The current approach for pure Confluent Cloud deployment the raw topics and raw data are created using SQL in the tests folder of each src_* tables.

The final pipeline looks like in the following diagram and the consitency of the pipeline deployment is done with the shift_left tool:

Building the project

This section presents the commands executed to build the c360_flink_processing project, and all its content.

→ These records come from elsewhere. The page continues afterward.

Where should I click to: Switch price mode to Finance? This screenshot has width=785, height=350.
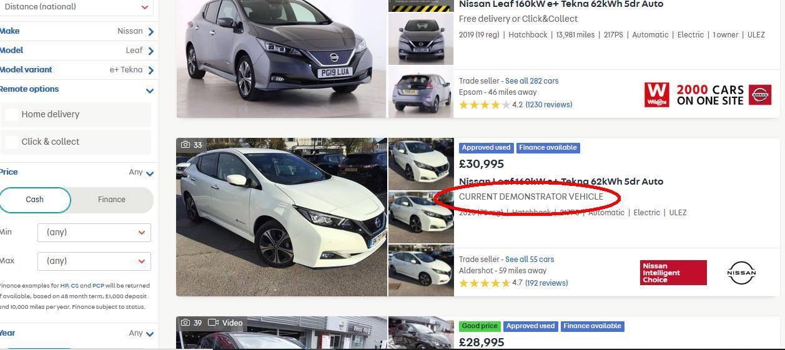click(112, 200)
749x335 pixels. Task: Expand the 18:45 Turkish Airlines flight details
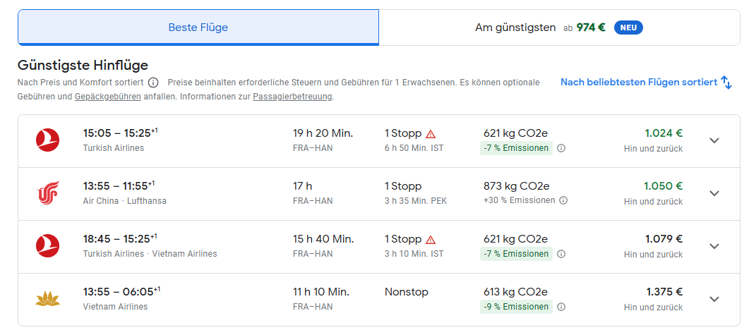(714, 246)
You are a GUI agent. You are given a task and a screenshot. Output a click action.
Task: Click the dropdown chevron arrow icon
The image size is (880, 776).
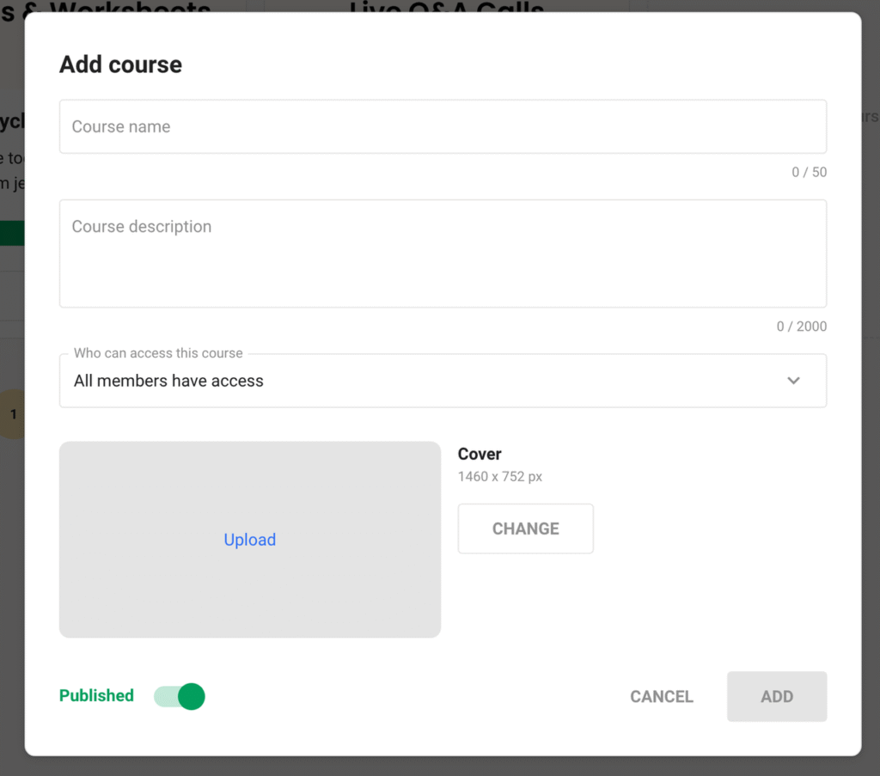click(793, 381)
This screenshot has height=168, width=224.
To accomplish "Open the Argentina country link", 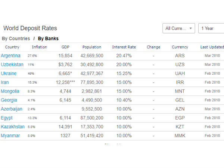I will pyautogui.click(x=11, y=56).
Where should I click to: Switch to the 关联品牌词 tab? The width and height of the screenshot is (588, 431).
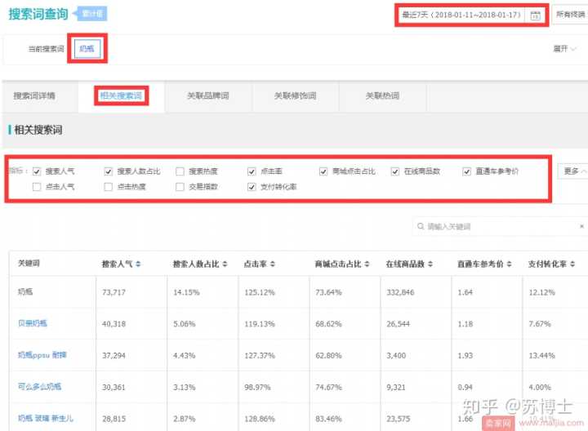pyautogui.click(x=207, y=96)
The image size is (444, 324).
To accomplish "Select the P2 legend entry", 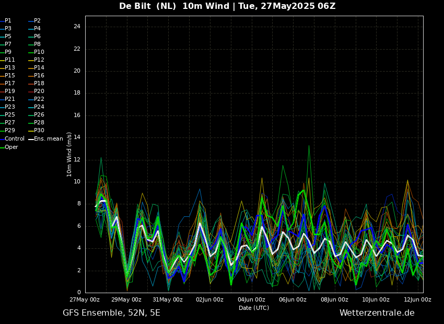I will (x=37, y=21).
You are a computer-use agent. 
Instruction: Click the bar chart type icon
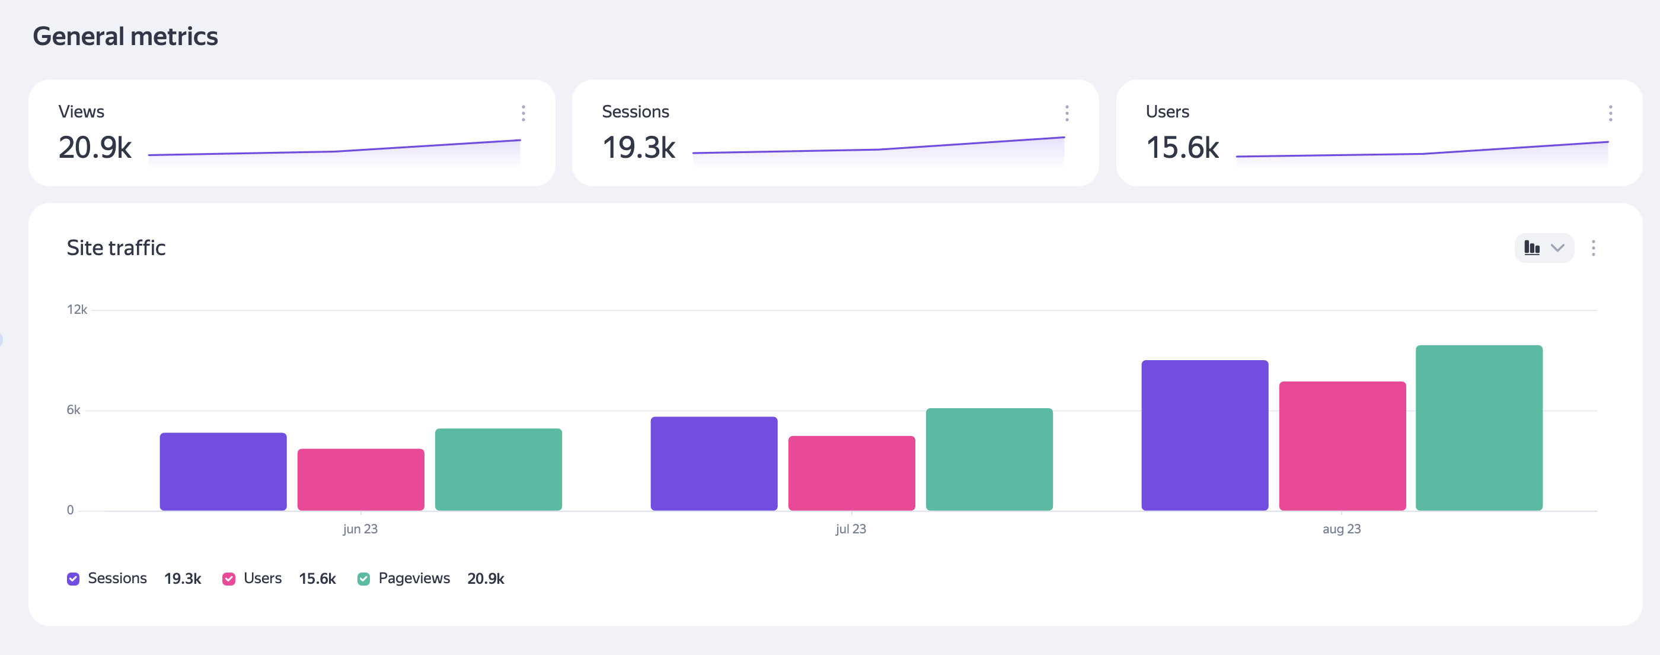coord(1532,248)

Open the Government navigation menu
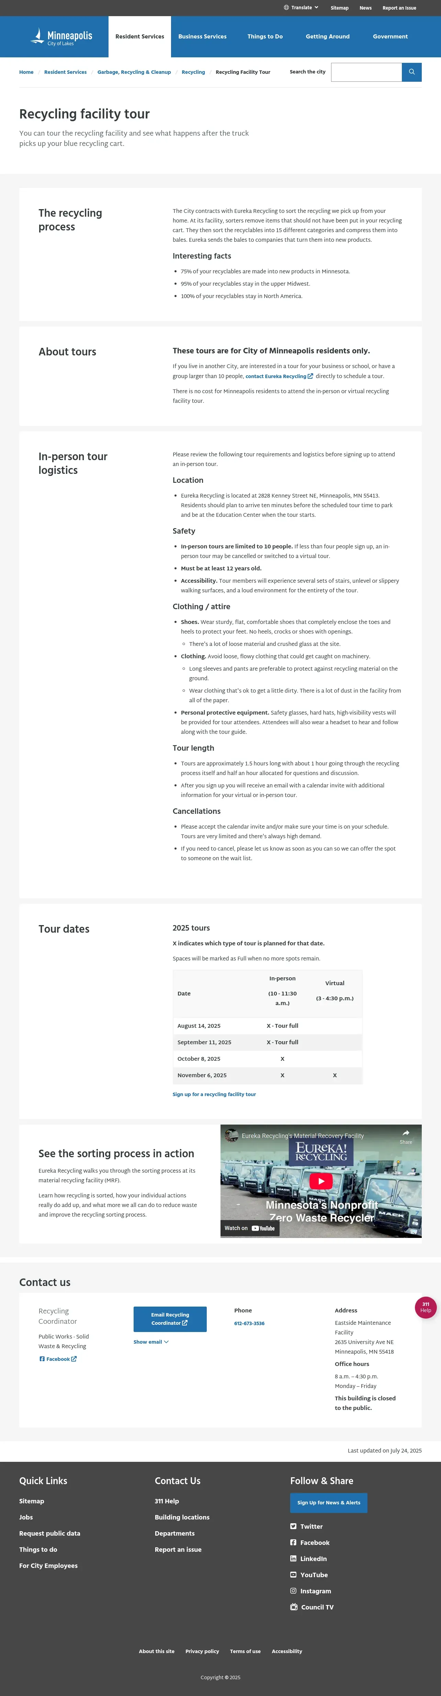(x=390, y=37)
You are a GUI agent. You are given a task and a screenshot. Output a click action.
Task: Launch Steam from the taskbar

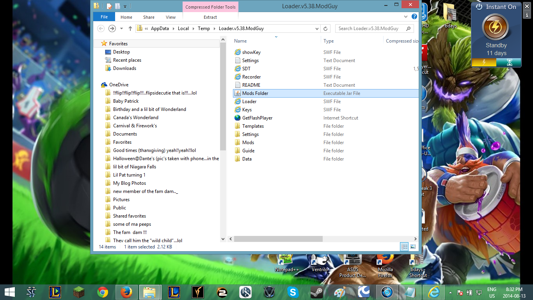coord(316,292)

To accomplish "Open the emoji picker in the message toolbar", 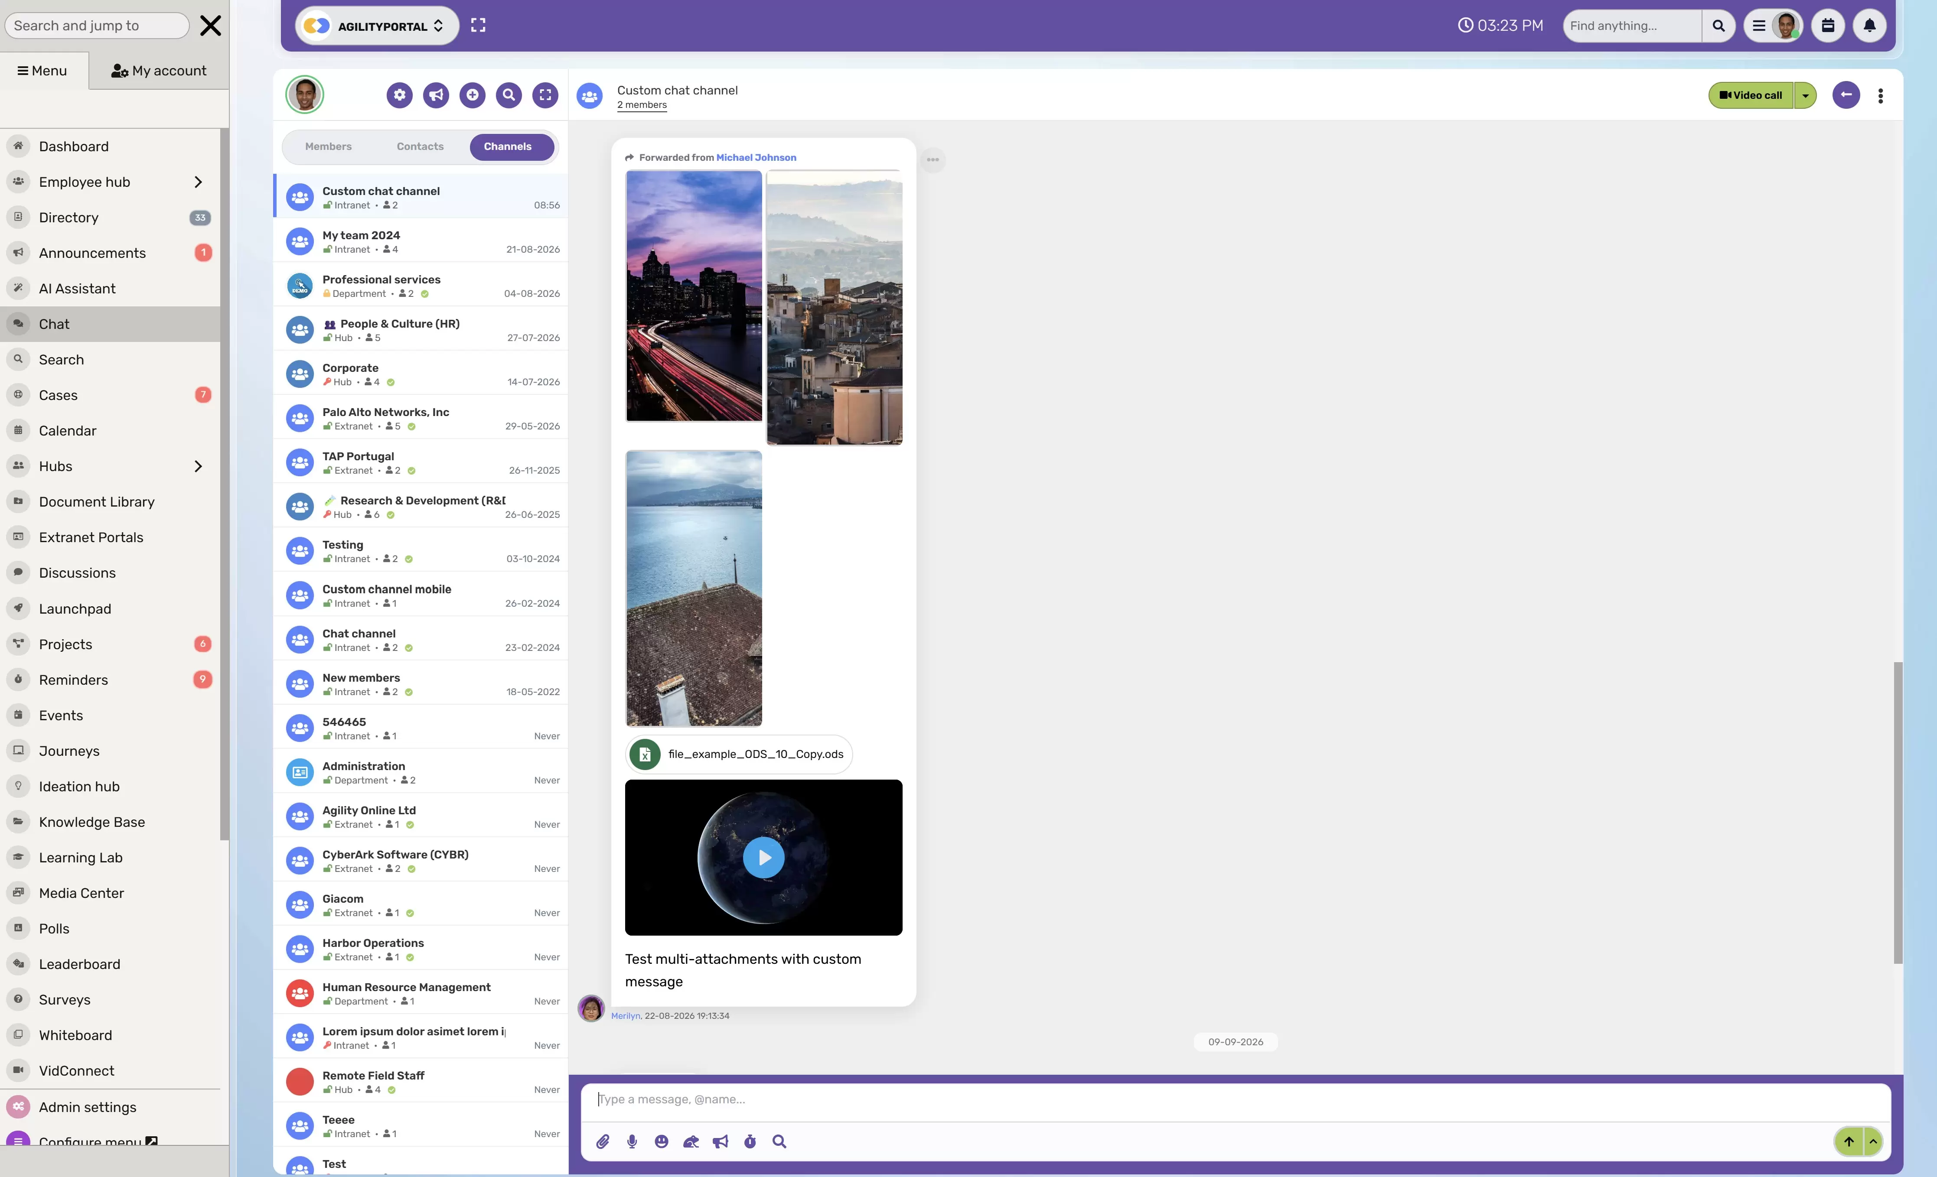I will pos(661,1142).
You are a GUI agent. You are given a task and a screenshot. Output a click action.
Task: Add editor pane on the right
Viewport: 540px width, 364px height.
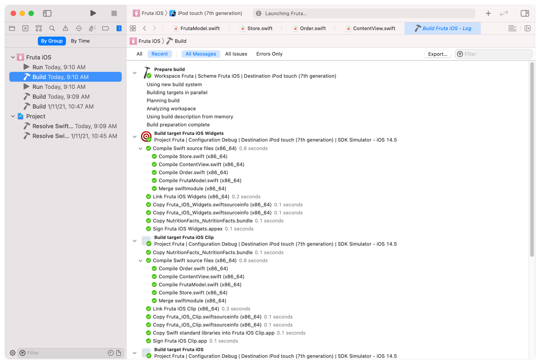(527, 28)
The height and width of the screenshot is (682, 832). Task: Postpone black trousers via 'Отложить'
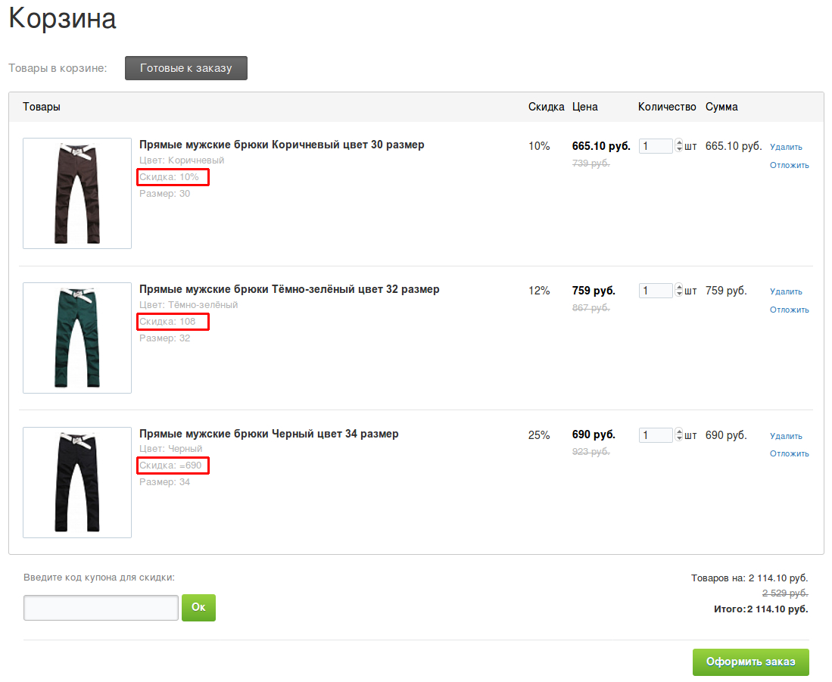point(790,453)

Define the shift_left utils configuration

As the project uses the shift_left utils to define the project structure, the different tables, the pipelines, and the deployment, we need to do some configuration:

  • Create a config.yaml from the template, and .gitignore it
  • create a .env to export all the environment variables and .gitignore it
  • source the .env
  • Run: shift_left project validate-config -> should get "Config.yaml validated" message

Create the target project

It will create a customer_360/c360_flink_processing folder

shift_left project init c360_flink_processing customer_360

SQL files are organized into layers based on data processing stage:

sources/           Load raw data
dimensions/        Reference tables
intermediates/     Transformations
facts/             Aggregations
views/             Final products

Add table foundations

  • Create the fct_customer_360_profile

    shift_left table init fct_customer_360_profile $PIPELINES/facts --product-name c360
    

    It should build the following structure:

    └── c360
        └── fct_customer_360_profile
            ├── Makefile
            ├── sql-scripts
               ├── ddl.c360_fct_customer_360_profile.sql
               └── dml.c360_fct_customer_360_profile.sql
            ├── tests
            └── tracking.md
    

    The DDL is created by looking as the expected structure in the corresponding Spark fct_customer_360_profile.sql

The fact needs source tables to get the data from raw topics.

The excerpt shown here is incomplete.